El Verbo no predestinó a María solamente para ser su Madre según la carne, no solamente le tributó el honor que esa dignidad lleva consigo, colmándola de gracias, sino que la asoció a sus misterios.
En el Evangelio vemos que Jesús y María son inseparables en los misterios de Cristo. Los ángeles anuncian a los pastores que en la cueva de Belén hallarán al «Niño y a su Madre» (Lc 2, 8-16): María es quien presenta a Jesús en el Templo, presentación que es ya preludio del sacrificio del Calvario (ib. 23-39). Toda la vida de Nazaret, como acabo de decir, la pasa sujeto a María; a sus ruegos obra Jesús el primer milagro de su vida pública, en las bodas de Caná (Jn 2, 1-2); los Evangelistas afirman que siguió a Jesús en algunas de sus excursiones misionales.
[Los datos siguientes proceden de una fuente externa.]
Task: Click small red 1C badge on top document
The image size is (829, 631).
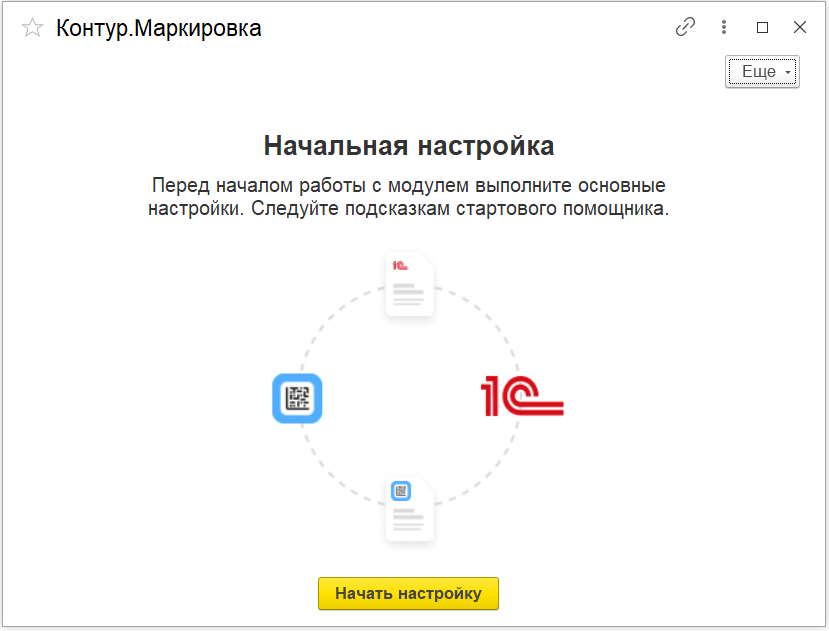Action: [x=400, y=266]
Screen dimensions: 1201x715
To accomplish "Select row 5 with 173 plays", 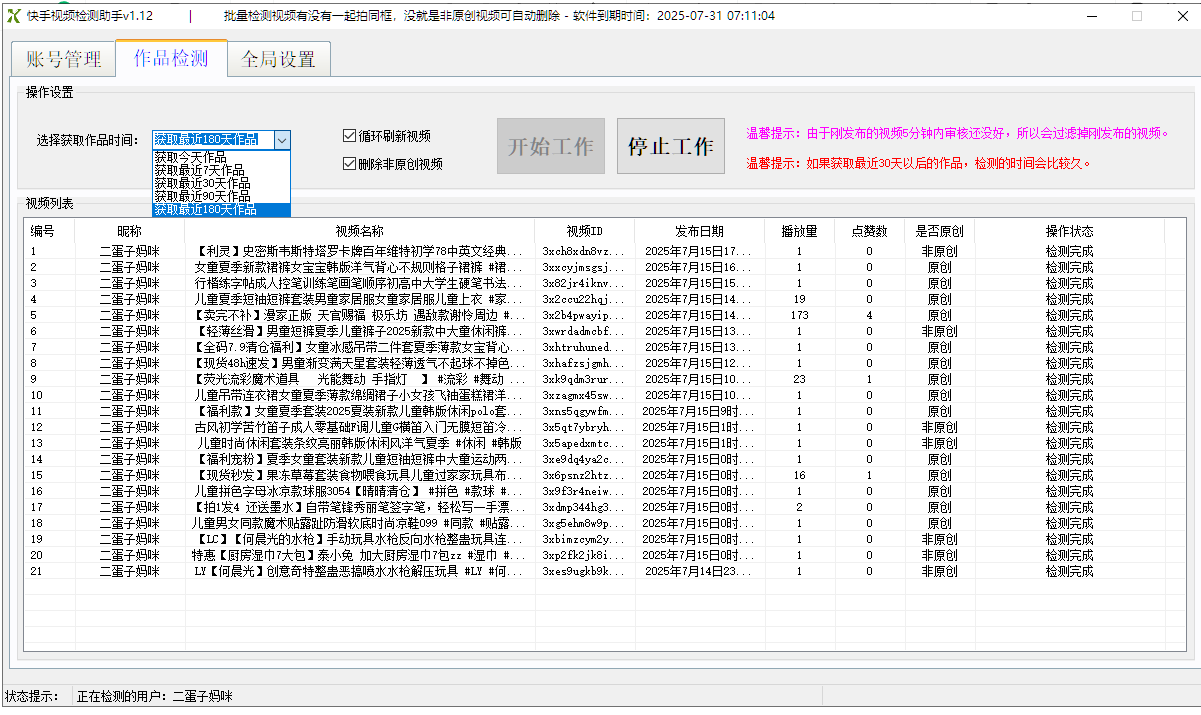I will [x=605, y=315].
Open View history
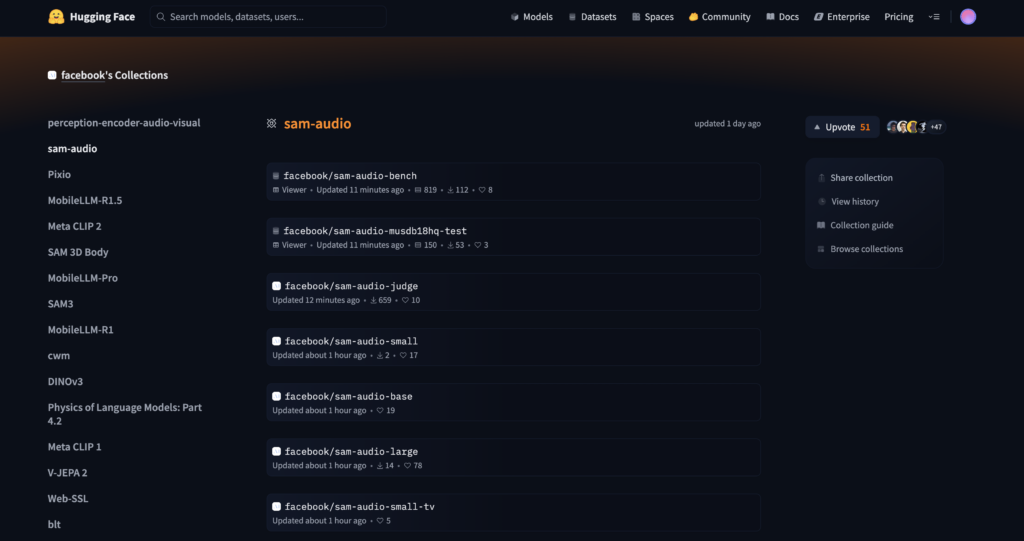Image resolution: width=1024 pixels, height=541 pixels. coord(854,202)
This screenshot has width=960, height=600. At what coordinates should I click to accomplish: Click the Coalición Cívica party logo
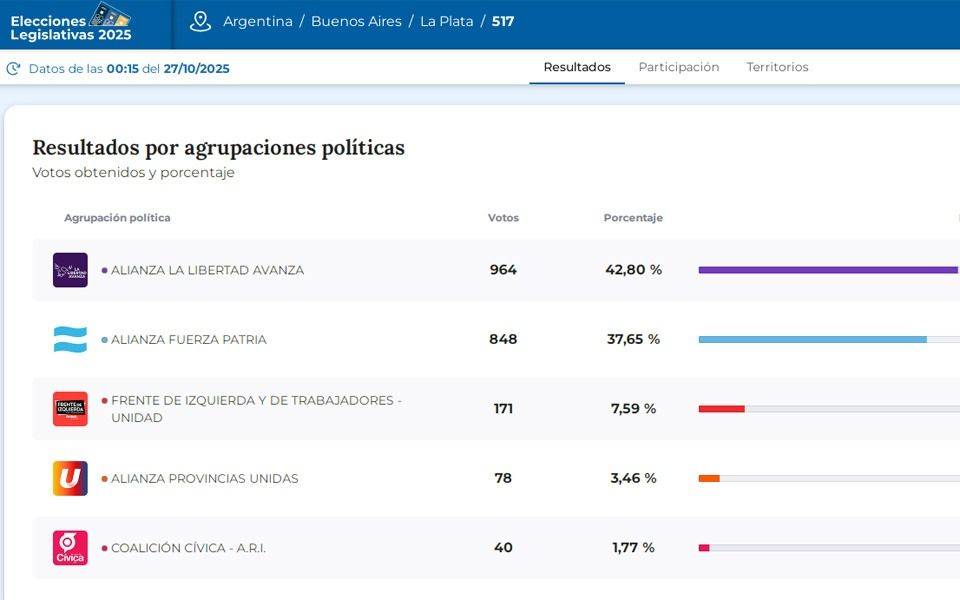pos(70,548)
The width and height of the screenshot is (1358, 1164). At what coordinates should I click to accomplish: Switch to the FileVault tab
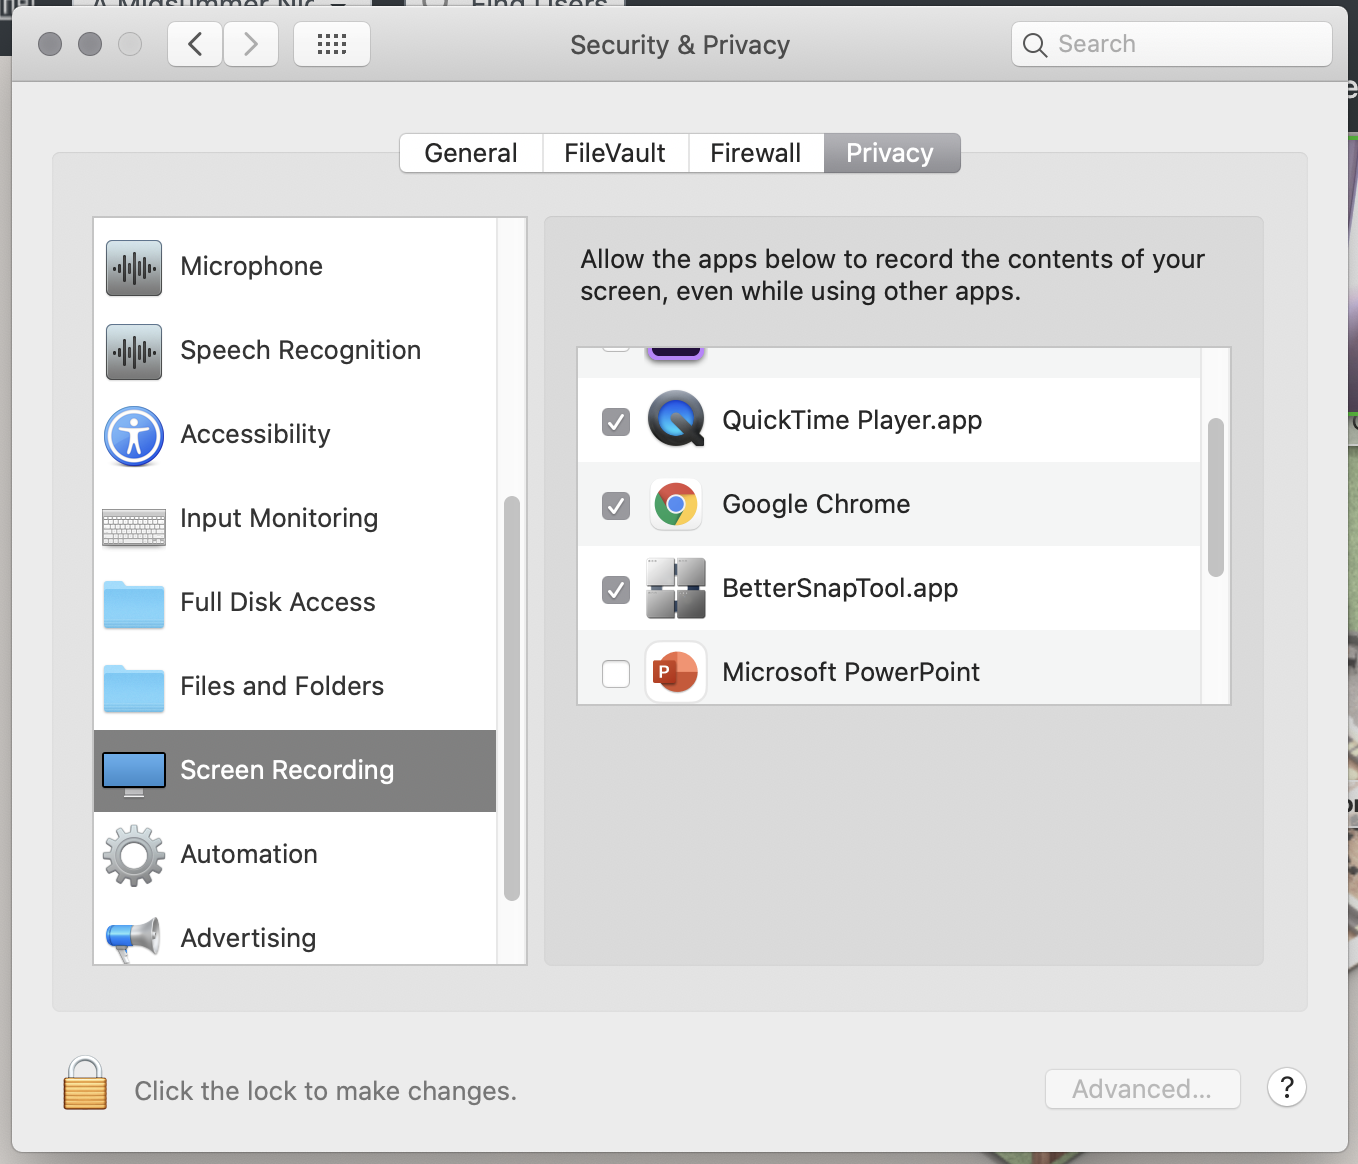click(x=614, y=152)
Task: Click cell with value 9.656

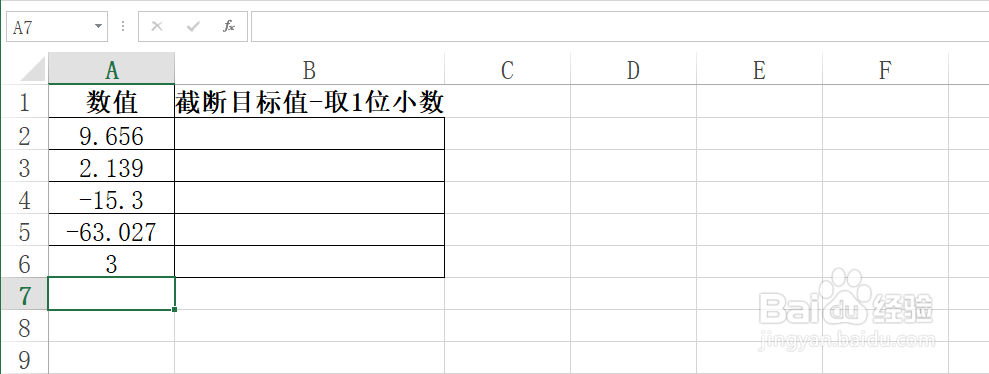Action: [112, 134]
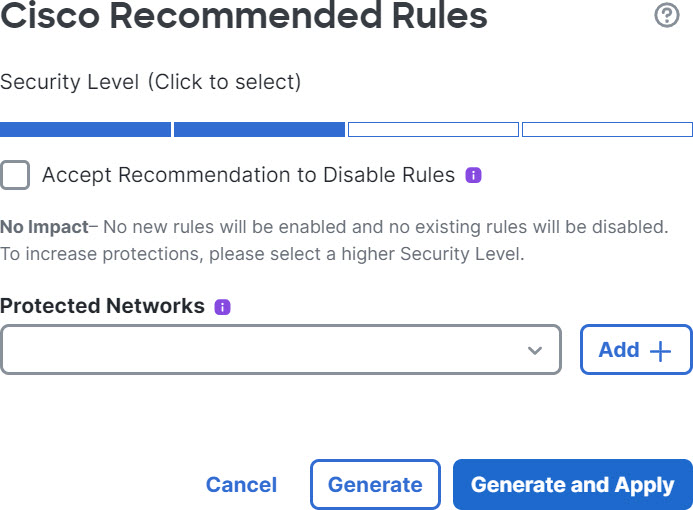The image size is (693, 510).
Task: Click the Security Level (Click to select) label
Action: [x=150, y=82]
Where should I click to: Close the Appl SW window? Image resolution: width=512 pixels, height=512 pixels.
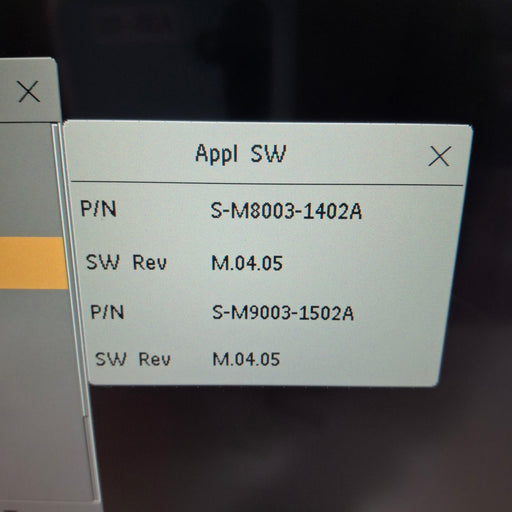point(439,156)
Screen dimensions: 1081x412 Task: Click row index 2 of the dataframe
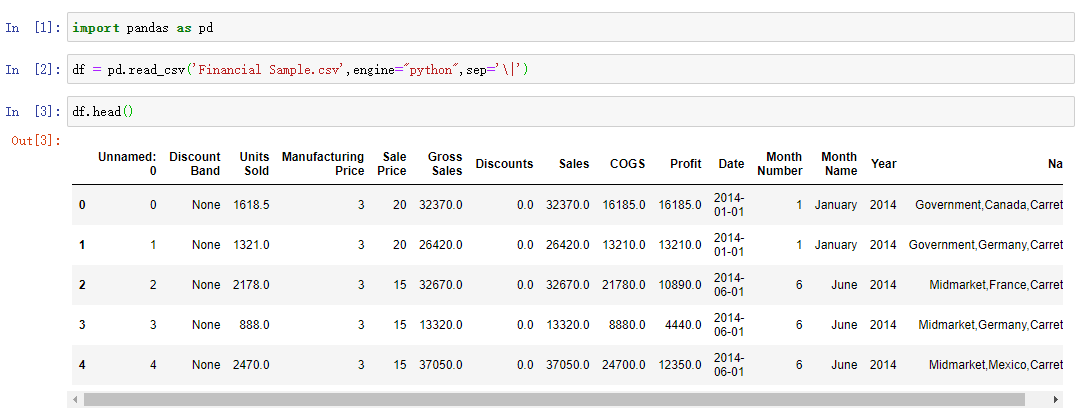[82, 285]
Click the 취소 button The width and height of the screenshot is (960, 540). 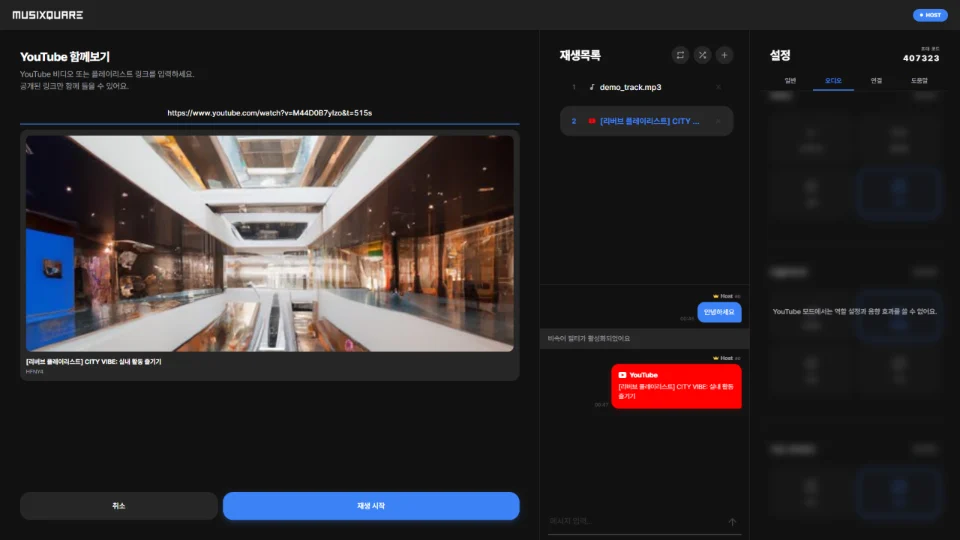pos(119,506)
Pero notad bien que no se trata de una simple unión física, sino que María penetra con alma y corazón en los misterios de su Hijo. San Lucas nos refiere que la Madre de Jesús «conservaba en su corazón las palabras de su Hijo y las meditaba» (Lc 2,19). Las palabras de Jesús eran para ella fuente de contemplación. ¿No podríamos decir nosotros otro tanto de los misterios de Jesús? Ciertamente, Cristo, al vivir esos misterios, iluminaba el alma de su Madre sobre cada uno de ellos. Ella los comprendía y se asociaba a ellos. Cuanto Nuestro Señor hablaba o hacía era, para aquella a quien amaba entre todas las mujeres, un manantial de gracias. Jesús devolvía, por decirlo así, a su Madre en vida divina, de la que es fuente perenne, lo que de ella había recibido en vida humana. Por eso Cristo y la Virgen están indisolublemente unidos en todos los misterios; y por eso también María nos tiene a todos unidos en su corazón con su divino Hijo.